Gespräche mit Tina Petersen und Christoph Twickel. Karl-Heinz Dellwo, als Mitglied der RAF an der Besetzung der Deutschen Botschaft in Stockholm 1975 beteiligt, war insgesamt 21 Jahre im Gefängnis. Im Gespräch mit Tina Petersen und Christoph Twickel berichtet er über seinen Weg in den bewaffneten Kampf und seine Zeit im Gefängnis. Eine kritische Analyse des "Konzept Stadtguerilla" und ein politisch reflektierter Lebensbericht.
Rezensionsnotiz zu
Süddeutsche Zeitung, 29.01.2008
Sehr aufschlussreich findet Gottfried Oy diesen Gesprächsband, in dem sich RAF-Mitglied Karl-Heinz Dellwo auf 1968 und die Folgen zurückblickt. Dellwo geriet über die Hamburger Hausbesetzungen zunächst in die Unterstützerszene der RAF und schließlich zu ihr selbst. Für seine Beteiligung an der Stockholmer Botschaftsbesetzung musste er für 21 Jahre ins Gefängnis.
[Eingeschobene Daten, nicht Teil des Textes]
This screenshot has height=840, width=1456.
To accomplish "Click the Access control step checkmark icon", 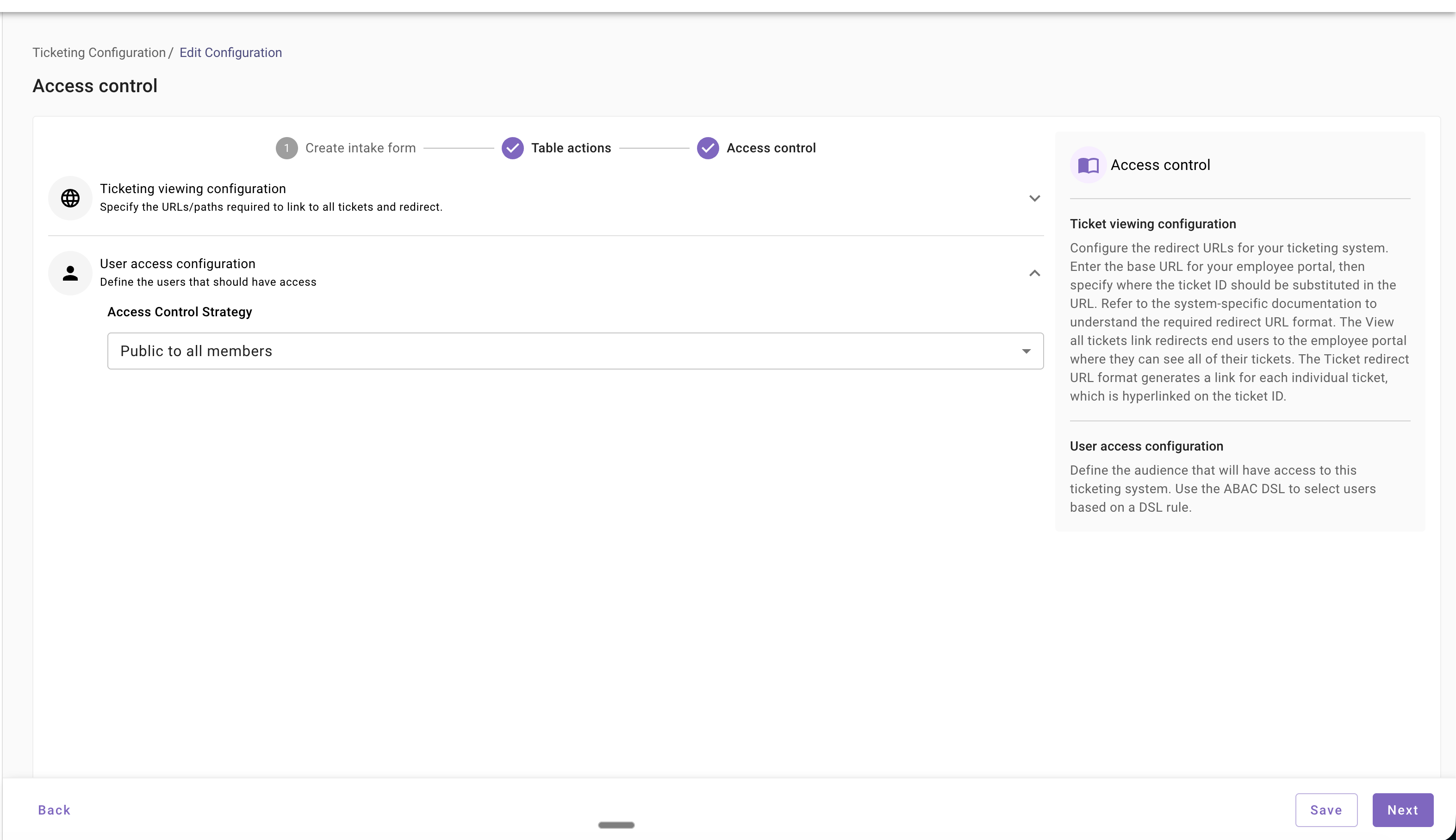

Was dem Rezensenten Oy an diesem Buch sehr gefällt - anders etwa als am Band "1968" von Daniel Cohn-Bendit und Rüdiger Dammann -, ist, dass Dellwo '68 nicht mit einem "diffuses Dagegen" erklärt, sondern aus seinen eigenen Erfahrungen mit "repressiver Erziehung, Polizei und 'gesundem Volksempfinden'". Und so hat er viel gelernt über die "rationalen Begründungen wie emotionalen Motivationen" des, wie Oy es nennt, "Widerstands".